**** Material shown ****

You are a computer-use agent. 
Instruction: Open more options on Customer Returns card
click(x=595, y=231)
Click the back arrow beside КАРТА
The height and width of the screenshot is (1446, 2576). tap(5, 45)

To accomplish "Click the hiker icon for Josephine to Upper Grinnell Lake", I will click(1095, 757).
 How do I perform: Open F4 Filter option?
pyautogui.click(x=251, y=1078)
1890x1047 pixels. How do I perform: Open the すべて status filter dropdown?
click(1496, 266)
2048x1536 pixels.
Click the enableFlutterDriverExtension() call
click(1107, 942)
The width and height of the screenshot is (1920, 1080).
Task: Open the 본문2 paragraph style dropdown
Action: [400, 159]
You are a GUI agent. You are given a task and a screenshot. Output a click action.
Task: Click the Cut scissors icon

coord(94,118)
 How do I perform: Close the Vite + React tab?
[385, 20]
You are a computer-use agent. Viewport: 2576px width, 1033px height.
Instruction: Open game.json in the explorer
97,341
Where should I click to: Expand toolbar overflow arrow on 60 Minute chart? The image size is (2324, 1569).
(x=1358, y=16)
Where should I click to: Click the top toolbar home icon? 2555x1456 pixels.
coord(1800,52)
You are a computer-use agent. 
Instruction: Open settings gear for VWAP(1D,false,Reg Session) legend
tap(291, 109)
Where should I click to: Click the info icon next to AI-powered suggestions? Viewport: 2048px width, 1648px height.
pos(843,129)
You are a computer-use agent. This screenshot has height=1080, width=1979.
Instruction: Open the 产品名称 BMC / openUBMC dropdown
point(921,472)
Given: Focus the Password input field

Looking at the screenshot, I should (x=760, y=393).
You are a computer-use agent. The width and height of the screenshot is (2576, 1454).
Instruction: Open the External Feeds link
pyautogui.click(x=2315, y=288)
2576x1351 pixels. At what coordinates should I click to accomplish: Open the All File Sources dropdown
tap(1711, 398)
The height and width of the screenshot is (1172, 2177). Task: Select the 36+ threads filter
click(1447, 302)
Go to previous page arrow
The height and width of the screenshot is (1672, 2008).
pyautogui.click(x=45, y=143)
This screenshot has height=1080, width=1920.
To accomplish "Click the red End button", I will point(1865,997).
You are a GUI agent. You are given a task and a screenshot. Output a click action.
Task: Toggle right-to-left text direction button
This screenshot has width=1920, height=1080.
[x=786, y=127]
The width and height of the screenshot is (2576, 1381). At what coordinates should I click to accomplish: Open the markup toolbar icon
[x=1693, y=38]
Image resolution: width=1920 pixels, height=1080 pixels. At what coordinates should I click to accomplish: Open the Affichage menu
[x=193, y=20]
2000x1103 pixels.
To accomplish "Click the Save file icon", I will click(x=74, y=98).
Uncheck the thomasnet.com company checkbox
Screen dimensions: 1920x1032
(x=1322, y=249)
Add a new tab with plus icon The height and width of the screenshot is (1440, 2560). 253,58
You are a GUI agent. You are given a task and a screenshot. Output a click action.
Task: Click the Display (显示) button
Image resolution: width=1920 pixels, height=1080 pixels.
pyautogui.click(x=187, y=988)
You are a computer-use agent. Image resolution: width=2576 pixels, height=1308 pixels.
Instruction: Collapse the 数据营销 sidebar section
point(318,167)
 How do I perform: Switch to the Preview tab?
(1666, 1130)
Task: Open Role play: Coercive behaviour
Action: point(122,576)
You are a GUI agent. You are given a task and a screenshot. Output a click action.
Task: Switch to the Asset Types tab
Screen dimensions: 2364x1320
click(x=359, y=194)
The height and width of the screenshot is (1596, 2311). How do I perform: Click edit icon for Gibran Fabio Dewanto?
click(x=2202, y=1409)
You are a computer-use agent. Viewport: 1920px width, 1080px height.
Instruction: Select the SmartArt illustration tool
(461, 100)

****

Retype the data in full and match it exactly.

You are a computer-use agent. 
Instruction: Open more options on Customer Returns card
click(x=595, y=231)
Click the back arrow beside КАРТА
The height and width of the screenshot is (1446, 2576). tap(5, 45)

To accomplish "Click the hiker icon for Josephine to Upper Grinnell Lake", I will click(1095, 757).
 How do I perform: Open F4 Filter option?
pyautogui.click(x=251, y=1078)
1890x1047 pixels. How do I perform: Open the すべて status filter dropdown?
click(1496, 266)
2048x1536 pixels.
Click the enableFlutterDriverExtension() call
click(1107, 942)
The width and height of the screenshot is (1920, 1080).
Task: Open the 본문2 paragraph style dropdown
Action: [400, 159]
You are a GUI agent. You are given a task and a screenshot. Output a click action.
Task: Click the Cut scissors icon

coord(94,118)
 How do I perform: Close the Vite + React tab?
[385, 20]
You are a computer-use agent. Viewport: 2576px width, 1033px height.
Instruction: Open game.json in the explorer
97,341
Where should I click to: Expand toolbar overflow arrow on 60 Minute chart? The image size is (2324, 1569).
(x=1358, y=16)
Where should I click to: Click the top toolbar home icon? 2555x1456 pixels.
coord(1800,52)
You are a computer-use agent. 
Instruction: Open settings gear for VWAP(1D,false,Reg Session) legend
tap(291, 109)
Where should I click to: Click the info icon next to AI-powered suggestions? Viewport: 2048px width, 1648px height.
pos(843,129)
You are a computer-use agent. This screenshot has height=1080, width=1979.
Instruction: Open the 产品名称 BMC / openUBMC dropdown
point(921,472)
Given: Focus the Password input field

Looking at the screenshot, I should (x=760, y=393).
You are a computer-use agent. The width and height of the screenshot is (2576, 1454).
Instruction: Open the External Feeds link
pyautogui.click(x=2315, y=288)
2576x1351 pixels. At what coordinates should I click to accomplish: Open the All File Sources dropdown
tap(1711, 398)
The height and width of the screenshot is (1172, 2177). Task: Select the 36+ threads filter
click(1447, 302)
Go to previous page arrow
The height and width of the screenshot is (1672, 2008).
pyautogui.click(x=45, y=143)
This screenshot has height=1080, width=1920.
To accomplish "Click the red End button", I will point(1865,997).
You are a GUI agent. You are given a task and a screenshot. Output a click action.
Task: Toggle right-to-left text direction button
This screenshot has width=1920, height=1080.
[x=786, y=127]
The width and height of the screenshot is (2576, 1381). At what coordinates should I click to accomplish: Open the markup toolbar icon
[x=1693, y=38]
Image resolution: width=1920 pixels, height=1080 pixels. At what coordinates should I click to accomplish: Open the Affichage menu
[x=193, y=20]
2000x1103 pixels.
To accomplish "Click the Save file icon", I will click(x=74, y=98).
Uncheck the thomasnet.com company checkbox
Screen dimensions: 1920x1032
(x=1322, y=249)
Add a new tab with plus icon The height and width of the screenshot is (1440, 2560). 253,58
You are a GUI agent. You are given a task and a screenshot. Output a click action.
Task: Click the Display (显示) button
Image resolution: width=1920 pixels, height=1080 pixels.
pyautogui.click(x=187, y=988)
You are a computer-use agent. Image resolution: width=2576 pixels, height=1308 pixels.
Instruction: Collapse the 数据营销 sidebar section
point(318,167)
 How do I perform: Switch to the Preview tab?
(1666, 1130)
Task: Open Role play: Coercive behaviour
Action: point(122,576)
You are a GUI agent. You are given a task and a screenshot. Output a click action.
Task: Switch to the Asset Types tab
Screen dimensions: 2364x1320
click(x=359, y=194)
The height and width of the screenshot is (1596, 2311). How do I perform: Click edit icon for Gibran Fabio Dewanto?
click(x=2202, y=1409)
You are a computer-use agent. Viewport: 1920px width, 1080px height.
Instruction: Select the SmartArt illustration tool
(461, 100)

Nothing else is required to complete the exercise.